3. The corporate tax rate is 40%

4. The face value of Tootsie Roll's outstanding bonds is 2350 million

5. The coupon rate on tootsie roll's bonds is 5%. assume that the bonds pay annual coupons.

6. The yield to maturity on Tootsie Roll's bonds is 7%

7. Tootsie Roll's bonds mature in 13 years.

8. Tootsie Roll has 1700 million common shares outstanding

9. The market price of Tootsie Roll's common shares is 5.85

10. Tootsie Roll's beta is 0.8

a. What is Tootsie Roll's after tax cost of debt?

b. What is Tootsie Rolls cost of equity?

c. What is the market value of long term debt?

d. What is the capital structure weight for equity?

e. What is Tootsie Roll's WACC?

## Long Term Debt:

Long term debt includes bank loans, mortgage, Bond, etc. Long term that has a maturity period of more than one year. Debt capital provides a tax shield for the companies because the interest expense is a tax-deductible item.

## Answer and Explanation:

**Values given:**

Risk free rate = 4.25%

Return on market portfolio = 8%

Tax rate = 40%

Face value = $2,350 million

Coupon rate = 5%

Yield to maturity = 7%

Bonds mature = 13 years.

Shares outstanding = 1,700 million

Market price = $5.85

Beta = 0.8

**Finding:**

**a.**

After tax cost of debt is calculated as follow:

After tax cost of debt = Coupon Rate * (1 - Tax rate)

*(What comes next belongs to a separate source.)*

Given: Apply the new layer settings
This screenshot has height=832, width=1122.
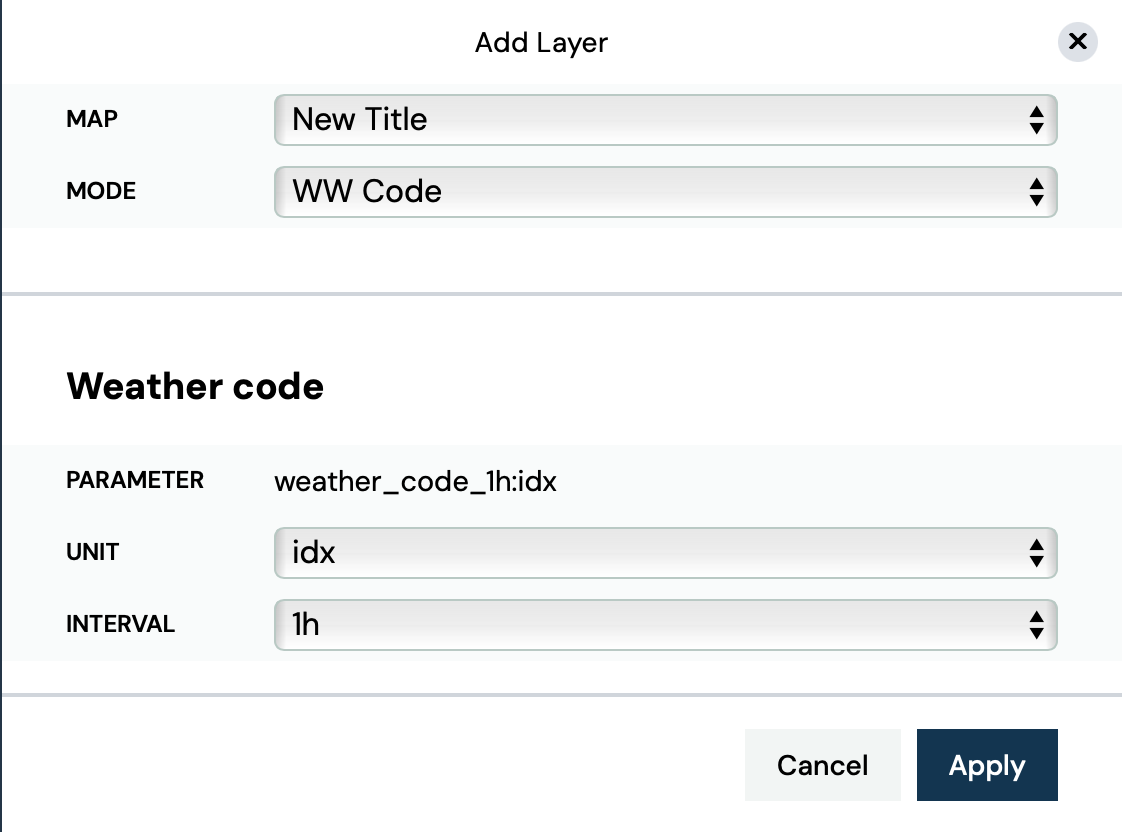Looking at the screenshot, I should coord(986,766).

After tax cost of debt = 5% * (1 - 40%)

After tax cost of debt = 0.05 * (1 - 0.40)

After tax cost of debt = 0.05 * 0.60

After tax cost of debt = 0.03 or 3%

**b.**

Cost of equity is calculated as follow:

Cost of equity = Risk free rate + (Return on market portfolio - Risk free rate) * Beta

Cost of equity = 4.25% + (8% - 4.25%) * 0.8

Cost of equity = 0.0425 + (0.08 - 0.0425) * 0.8

Cost of equity = 0.0425 + (0.0375 * 0.8)

Cost of equity = 0.0425 + 0.03

Cost of equity = 0.0725 or 7.25%

**c.**

Current market value of bond is calculated as follow:

Particulars | Amount ($) |
---|---|

Face value (a) | 2,350 million |

Coupon rate (b) | 5.00% |

Bonds mature | 13 years |

Interest Amount ((c) = (a) * (b)) | 117.5 million |

No of Interest payments | 13 |

YTM | 7% |

Annuity factor for 13 periods at 7% (d) | 8.3577 |

PV of Interest Cash flows ((e) = (c) * (d)) | 982.02 million |

Face value (a) | 2,350 million |

PV factor at 7% for 13 years (f) | 0.4150 |

PV of maturity ((g) = (a) * (f)) | 975.17 million |

Current market value of bond ((h) = (e) + (g)) | 1,957.19 million |

**d.**

Weight of equity is calculated as follow:

Market value of shares = Shares outstanding * Market price

Market value of shares = 1,700 million * 5.85

Market value of shares = $9,945 million

Total capital = Current market value of bond + Market value of shares

Total capital = 1,957.19 million + 9,945 million

Total capital = $11,902.19 million

{eq}Weight \ of \ equity \ = \ \dfrac{Market \ value \ of \ shares}{Total \ capital} \\ Weight \ of \ equity \ = \ \dfrac{9,945 \ million}{11,902.19 \ million} \\ Weight \ of \ equity \ = \ 0.84 {/eq}

**e.**

WACC is calculated as follow:

WACC = (After tax cost of debt * (1 - Weight of equity)) * (Cost of equity * Weight of equity)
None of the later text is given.